Exercise aim:
Would you please set down, word for word, the lines from the one with "Image resolution: width=1080" through the final line of the data below, omitting any pictures?

Source information:
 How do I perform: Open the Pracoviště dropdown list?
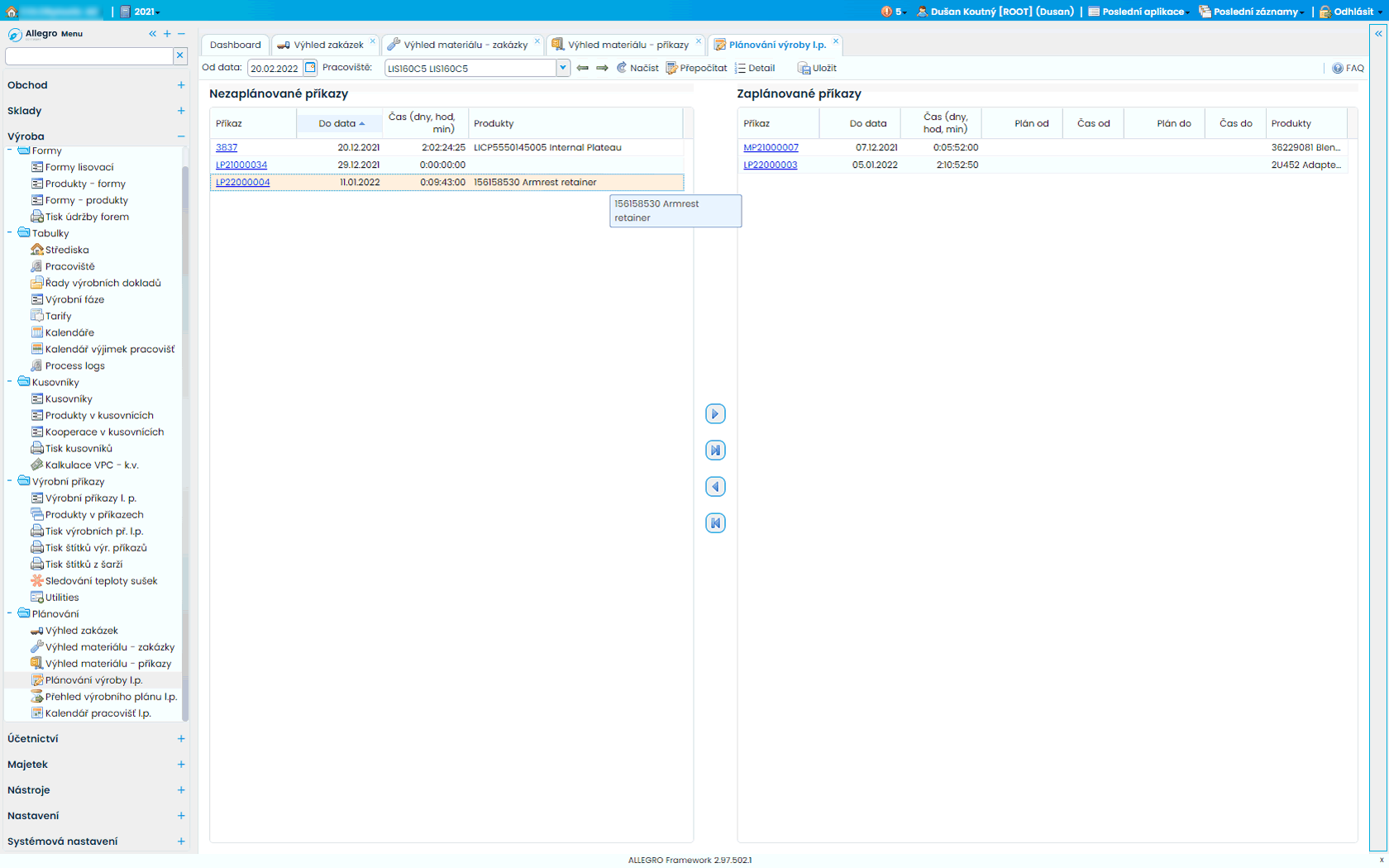click(x=563, y=68)
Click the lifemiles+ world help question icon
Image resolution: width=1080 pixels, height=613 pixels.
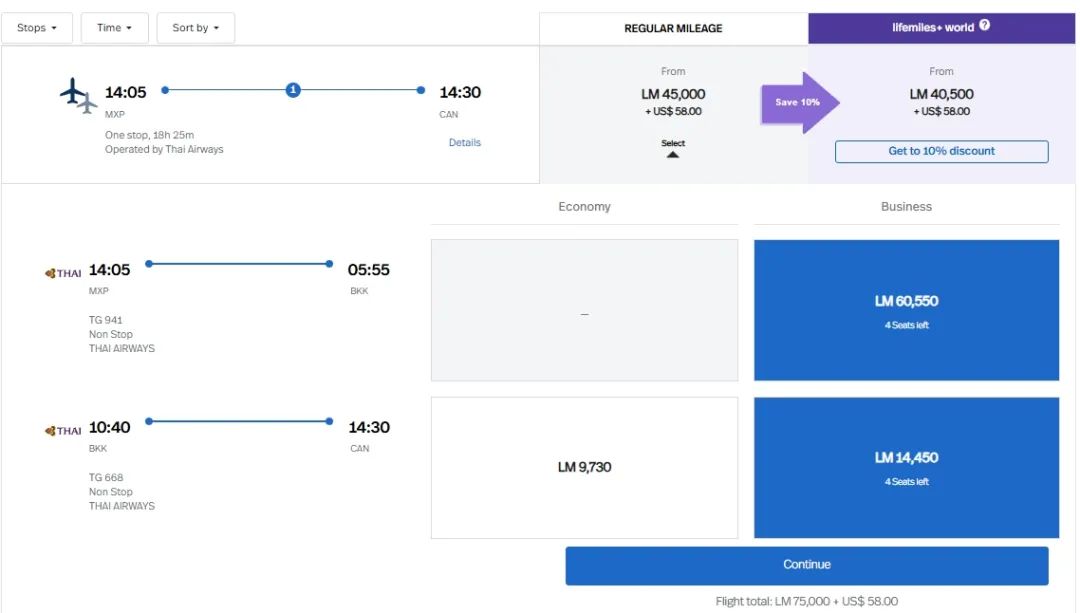click(985, 26)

Answer to this task:
Image resolution: width=1080 pixels, height=613 pixels.
click(985, 26)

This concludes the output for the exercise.